## Prompt
Transcribe the rows from the line with "This screenshot has width=668, height=272." through the end of the rows, including both of those lines.
--------
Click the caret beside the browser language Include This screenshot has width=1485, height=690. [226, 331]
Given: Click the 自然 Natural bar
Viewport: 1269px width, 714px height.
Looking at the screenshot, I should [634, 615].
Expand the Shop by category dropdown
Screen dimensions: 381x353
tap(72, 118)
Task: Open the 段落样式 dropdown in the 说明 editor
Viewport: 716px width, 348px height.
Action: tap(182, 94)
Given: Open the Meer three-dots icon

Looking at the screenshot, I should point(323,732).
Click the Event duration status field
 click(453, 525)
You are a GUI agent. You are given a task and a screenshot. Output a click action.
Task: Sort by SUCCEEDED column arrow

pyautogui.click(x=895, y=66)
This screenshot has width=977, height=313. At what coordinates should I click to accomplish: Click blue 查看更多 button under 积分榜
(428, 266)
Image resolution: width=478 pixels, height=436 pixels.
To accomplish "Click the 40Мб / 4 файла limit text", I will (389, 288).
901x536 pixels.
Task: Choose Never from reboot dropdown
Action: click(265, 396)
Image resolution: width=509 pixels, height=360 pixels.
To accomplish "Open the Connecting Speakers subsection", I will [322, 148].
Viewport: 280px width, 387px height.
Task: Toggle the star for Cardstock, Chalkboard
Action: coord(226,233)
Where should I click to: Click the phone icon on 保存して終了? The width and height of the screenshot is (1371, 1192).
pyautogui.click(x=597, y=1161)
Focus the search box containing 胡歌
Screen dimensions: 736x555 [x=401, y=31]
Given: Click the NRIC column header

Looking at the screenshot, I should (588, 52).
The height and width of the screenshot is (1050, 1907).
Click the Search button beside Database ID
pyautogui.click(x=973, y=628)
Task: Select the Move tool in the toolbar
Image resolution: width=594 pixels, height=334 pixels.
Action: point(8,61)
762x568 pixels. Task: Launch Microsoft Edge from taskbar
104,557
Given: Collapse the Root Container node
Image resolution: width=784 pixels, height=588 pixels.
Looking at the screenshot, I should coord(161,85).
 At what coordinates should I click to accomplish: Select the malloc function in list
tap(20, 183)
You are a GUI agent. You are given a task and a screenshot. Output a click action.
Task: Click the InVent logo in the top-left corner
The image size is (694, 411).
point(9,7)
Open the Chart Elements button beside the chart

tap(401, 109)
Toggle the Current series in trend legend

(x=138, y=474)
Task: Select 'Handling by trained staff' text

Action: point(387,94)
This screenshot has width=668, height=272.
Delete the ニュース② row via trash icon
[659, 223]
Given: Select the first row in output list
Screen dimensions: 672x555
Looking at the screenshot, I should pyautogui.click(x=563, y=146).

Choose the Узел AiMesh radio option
--------
## Exercise response
This screenshot has width=668, height=272.
Delete the ニュース② row via trash icon
[659, 223]
Given: Select the first row in output list
Screen dimensions: 672x555
Looking at the screenshot, I should pyautogui.click(x=563, y=146).

Choose the Узел AiMesh radio option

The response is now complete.